GIVEN RECORDS:
****

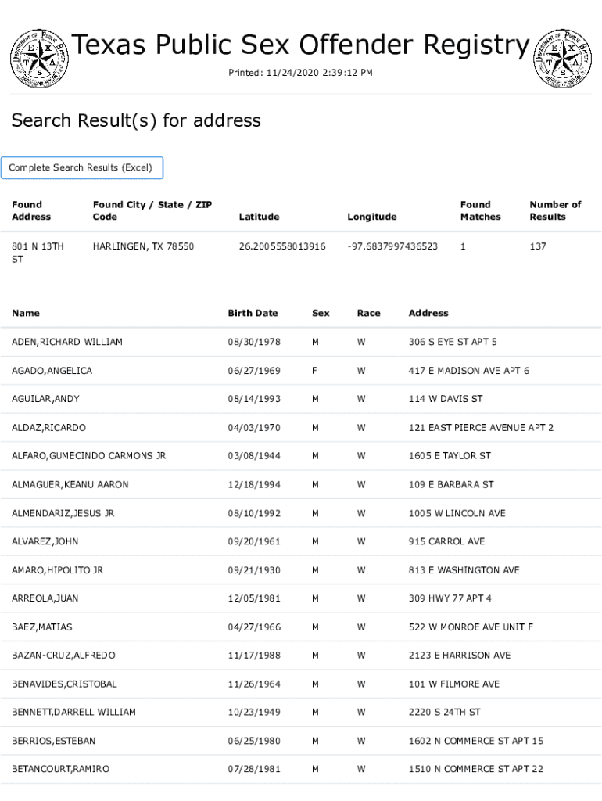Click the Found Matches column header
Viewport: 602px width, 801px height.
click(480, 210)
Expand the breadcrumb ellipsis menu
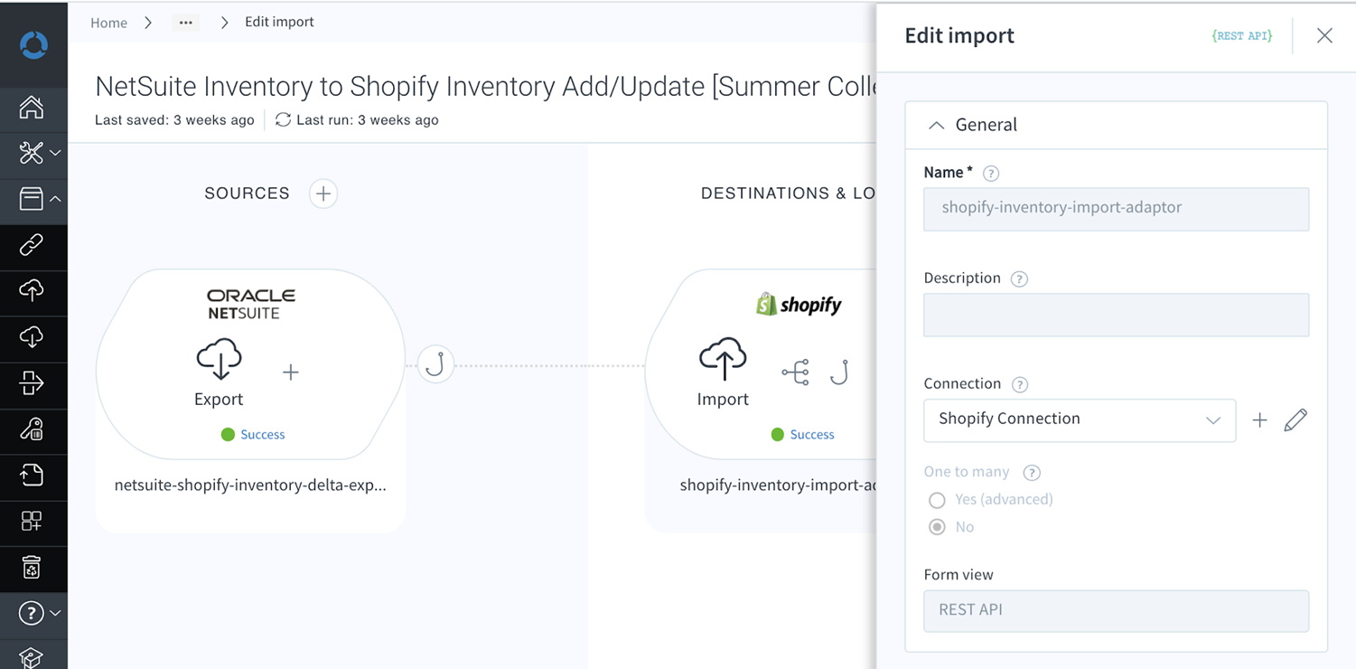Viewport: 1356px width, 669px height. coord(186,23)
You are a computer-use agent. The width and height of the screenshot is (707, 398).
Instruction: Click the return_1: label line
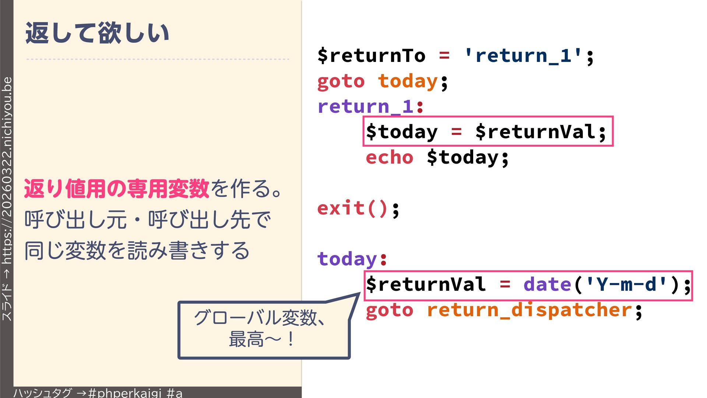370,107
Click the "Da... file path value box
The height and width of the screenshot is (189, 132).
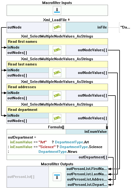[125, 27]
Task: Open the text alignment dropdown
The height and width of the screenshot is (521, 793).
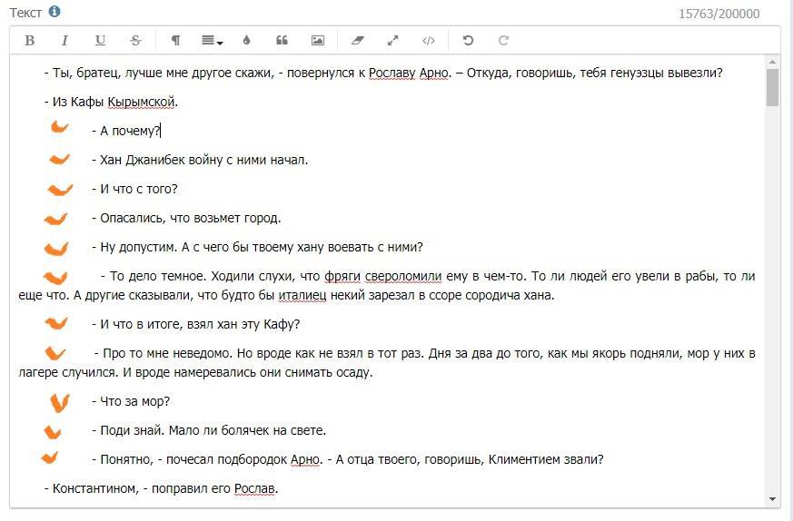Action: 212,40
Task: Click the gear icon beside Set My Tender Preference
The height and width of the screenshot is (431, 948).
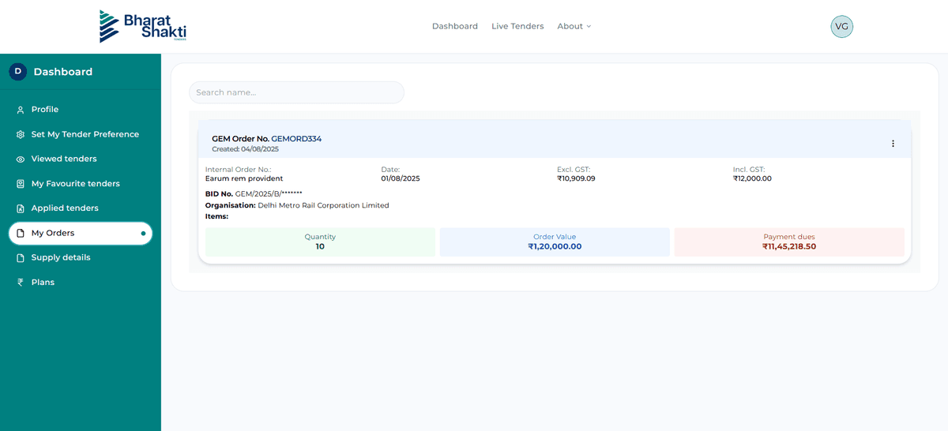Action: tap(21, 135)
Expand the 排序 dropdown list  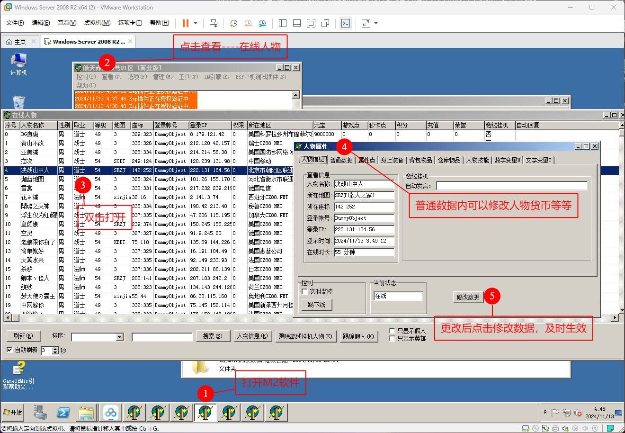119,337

****

REQUIRED WORK: Rewrite the lines from the top through the line containing "Action: 212,40", swapping "screenshot" for "screen capture" and keeping everything else the same. Leave out the pictures.

ANSWER IN FULL:
Click the Found Matches column header
Viewport: 602px width, 801px height.
click(480, 210)
Expand the breadcrumb ellipsis menu
Viewport: 1356px width, 669px height. coord(186,23)
You are a computer-use agent. The width and height of the screen capture is (707, 398).
Instruction: Click the return_1: label line
370,107
Click the "Da... file path value box
The height and width of the screen capture is (189, 132).
[125, 27]
Task: Open the text alignment dropdown
The height and width of the screen capture is (521, 793).
Action: 212,40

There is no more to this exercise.